Please install R.
Please install the latest Preview version of RStudio.
R comes with a base system and some contributed packages. This is what you just downloaded. The functionality of R can be significantly extended by using additional contributed packages, also called libraries. Those packages typically contain commands (functions) for more specialized tasks. They can also contain example datasets. We will make use of a series of external packages to work with spatial data later.
To install additional packages there are two main options:
install.packages("NameOfTheLibraryToInstall", dependencies = TRUE)
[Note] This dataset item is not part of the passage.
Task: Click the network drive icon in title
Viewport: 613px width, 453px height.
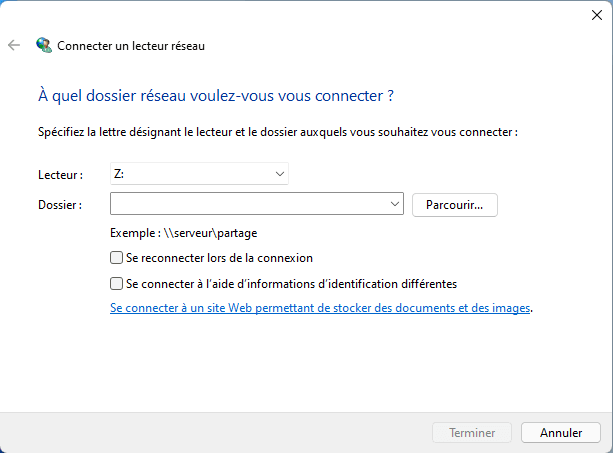Action: 43,45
In order to actually use commands from the installed packages you also will need to load the installed packages. This can be automated (whenever you launch R it will also load the libraries for you - see for example here) or otherwise you need to sumbit a command:
library(NameOfTheLibraryToLoad)
or
require(NameOfTheLibraryToLoad)
The difference between the two is that library will result in an error, if the library does not exist, whereas require will result in a warning.
Find the Console window, type in the following line, hit enter and see what happens.
volcano.r <- raster(volcano); spplot(volcano.r)raster, including its dependenciesUse the "up" arrow on your keyboard to recall the line that you last typed in and hit enter
RStudio is a development environment that makes working with R easier. In order to use it you need to also have R installed (which we did above). These are two independent software pieces, however they work together seamlessly. When launching RStudio it automatically detects your R installation and starts it up as well.
Some features of RStudio:
[ Demo ]
Here is how you assign a value to a variable. Variable names cannot contain spaces and they cannot begin with a dot followed by a number. For example, The Moon and .2TheMoon will not work. .ToTheMoon will work, but is not recommended. (To find reserved words in R type ?reserved in your console or search for reserved in the help).
x <- 14 # x = 14 also works, but some feel strongly that it should not be used and this is a comment, BTW
(Tip: Use Alt and - as shortcut for <- on a Mac.)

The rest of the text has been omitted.